Electronic health records (EHRs) can offer so much more than a way to keep all processes and procedures linked to a patient.

Christina Boord, BSN, RN, OCN®, clinical practice and education specialist at the University of Maryland Greenebaum Comprehensive Cancer Center, and Cori Kopecky, MSN, RN, OCN®, clinical development specialist at the University of Texas MD Anderson Cancer Center in Houston, discussed electronic health records, patient data, and outcomes during a session at the 43rd Annual Congress in Washington, DC.

Nurses are intimately familiar with ERHs’ ability to organize data. Patient health records, pharmacy systems, research and registry databases, billing and scheduling, and medical devices are often kept in EHR.

Boord and Kopecky said that EHRs increase a patient’s visibility across the continuum of care and that they are more than just a “digital version” of a patient’s paper chart—EHRs link providers, patients, research, and health databases.

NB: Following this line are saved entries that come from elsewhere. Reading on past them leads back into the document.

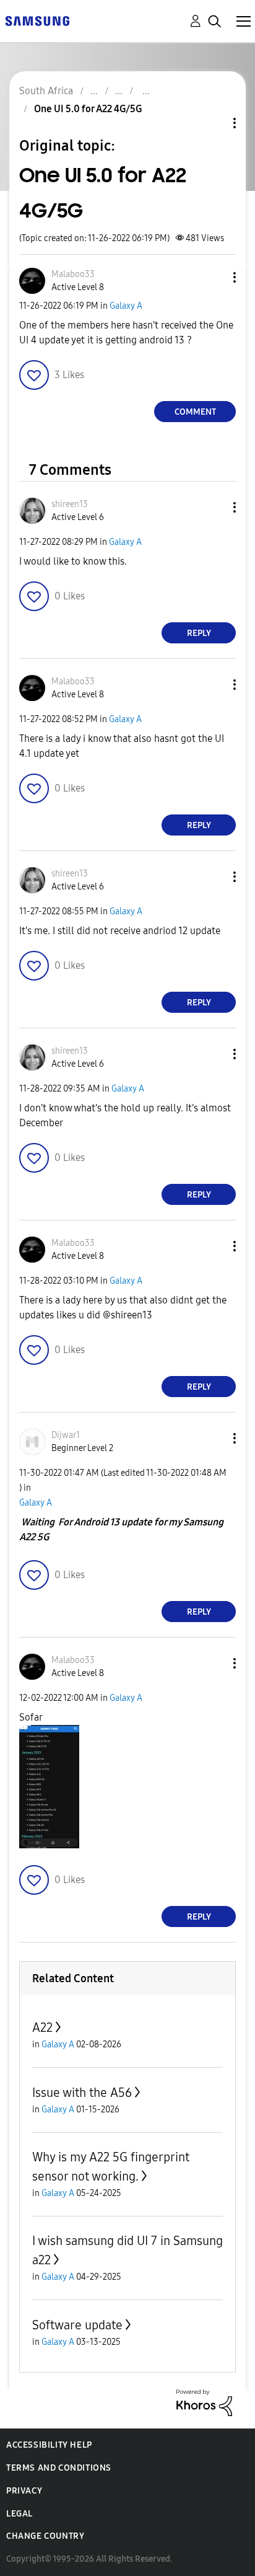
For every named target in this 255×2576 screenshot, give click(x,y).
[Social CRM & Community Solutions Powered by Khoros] (204, 2402)
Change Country (45, 2536)
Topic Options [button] (213, 123)
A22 (42, 2027)
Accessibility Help (49, 2445)
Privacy (24, 2491)
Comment (195, 412)
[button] (214, 277)
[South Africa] (37, 20)
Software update (77, 2325)
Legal (19, 2513)
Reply (199, 633)
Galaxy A (126, 306)
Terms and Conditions (58, 2468)
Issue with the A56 (82, 2092)
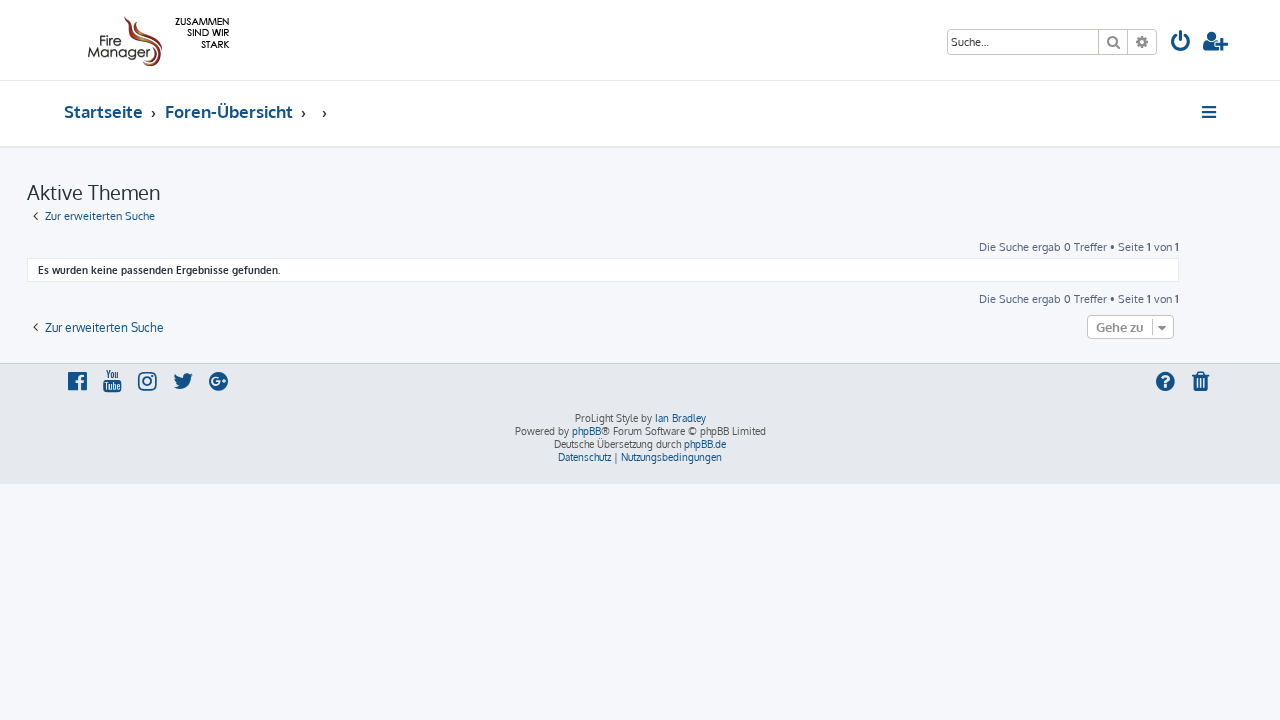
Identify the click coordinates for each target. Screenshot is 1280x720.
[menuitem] (1181, 43)
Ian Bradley (680, 418)
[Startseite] (155, 40)
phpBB (586, 431)
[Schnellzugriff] (1210, 112)
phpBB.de (705, 444)
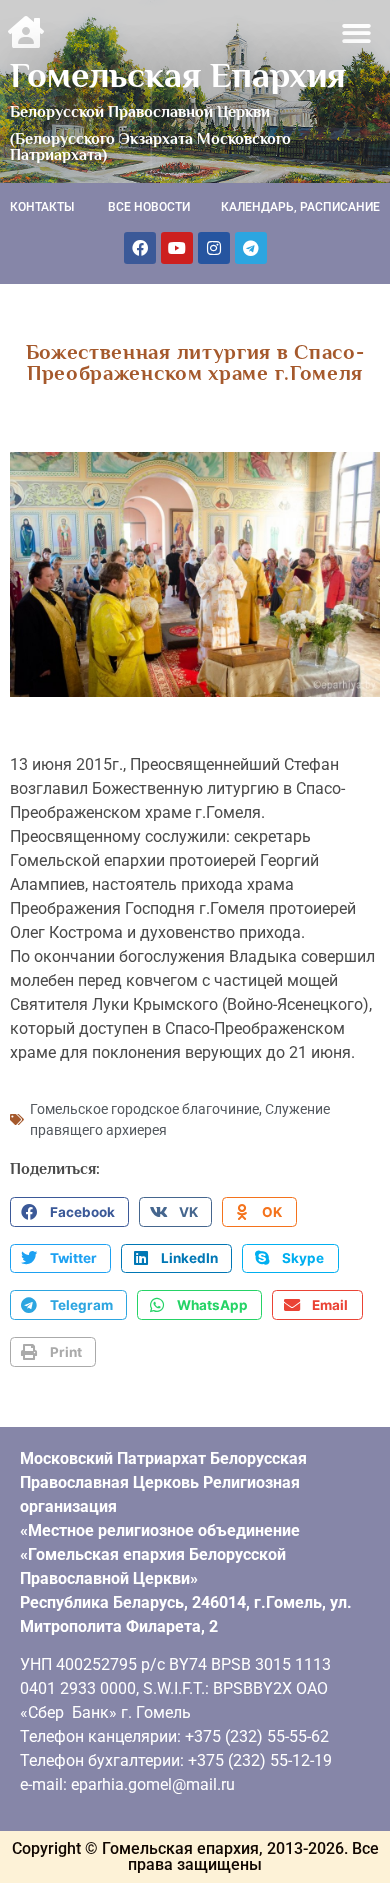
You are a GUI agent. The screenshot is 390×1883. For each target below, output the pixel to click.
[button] (357, 33)
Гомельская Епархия (178, 75)
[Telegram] (251, 248)
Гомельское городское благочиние (144, 1109)
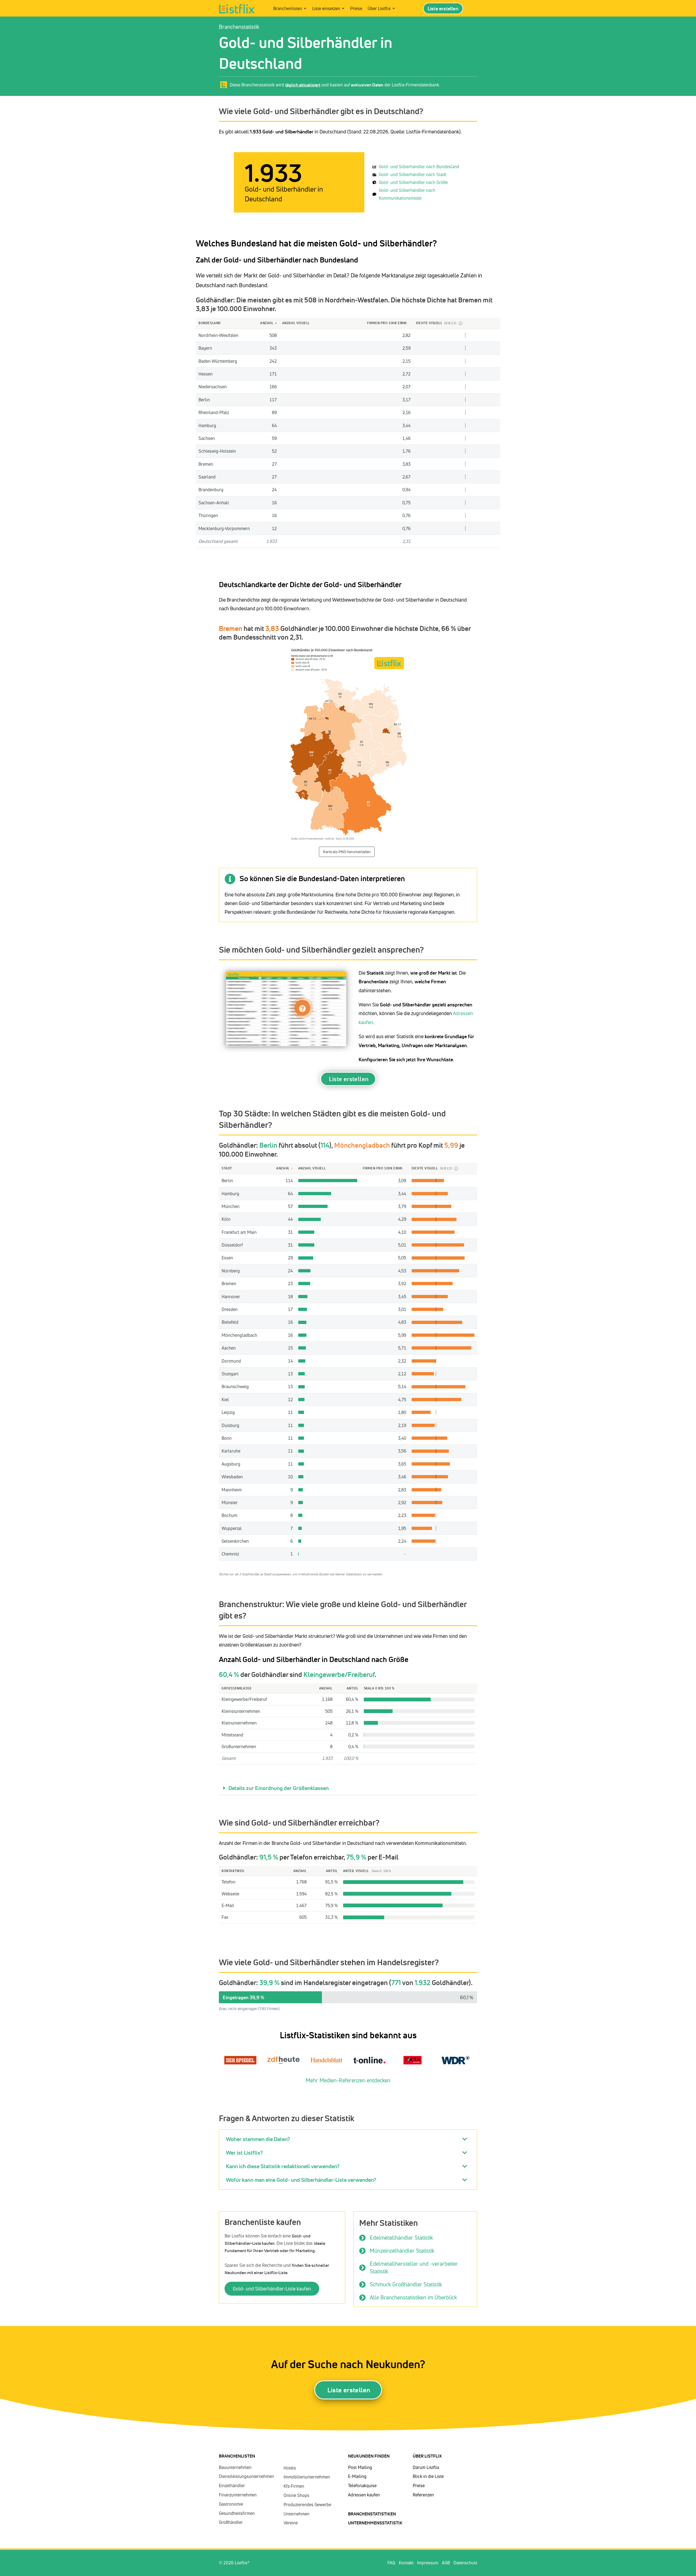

EHRs inform patients of their own health care, measure patient outcomes, evaluate the healthcare process, and evaluate structure of providers, organizations, and facilities.

The three main components to EHRs are:

  • Results Reporting Information System (laboratory results)
  • Computerized Physician Order Entry System (a medical professional entering medication orders)
  • Clinical Decision Support System (best practice advisories and alerts to enable healthcare providers to make clinical decisions)

The speakers noted that from a nurse’s perspective, EHRs can be helpful because they provide greater access to information and real-time documentation.

In the instance of hybrid systems (e.g., the laboratory uses a different data system), institutions will need to ensure a way to bridge the systems, providing all disciplines with the most complete and updated information.

Flowsheets specifically for oncology can be done through EHR, which helps to prevent anecdotal variation in practice and inconsistent information.

MD Anderson Cancer Center started its transition to fully using its EHR in 2012 and went live in March 2016. To achieve success, the system needed to be a collaboration between providers and interdisciplinary team members, including nursing informatics and EHR analysts, direct patient care representatives, and patients and caregivers.

Staff included graduate nurses, rotating medical staff (e.g., residents), current employees, and new hires who can learn the functionality of the system and use it immediately, the speakers said.

MD Anderson’s EHR contains reports and compliance for:

  • Chlorhexidine gluconate (CHG): For CHG bathing, a daily report was kept for hospital-wide central line­–associated blood stream infection reduction efforts to verify compliance and to provide documentation of CHG and alcohol swab use around the central line.
  • Pressure injury surveillance: This was a collaboration with the Wound, Ostomy and Continence Nurses Society and the nurses to provide prophylactic or treatment regimens and well-rounded approaches to patient care.
  • Pain assessment and reassessment: Compliance with this report decreased following conversion to the new EHR. To combat this, the group used the ERH’s reminders and weekly emails to improve compliance and worked to simplify the pain documentation.
  • Blood administration: Education increased regarding documentation for blood bank accreditation, and changes were implemented to the flowsheet for better support of workflow.

Although EHRs are beneficial for linking patient data to care outcomes, cost could be a barrier in having a system-wide EHR program, as well as the lack of commitment in using the system. A willingness to change clinical and business processes is integral to an EHR's success, Boord and Kopecky said.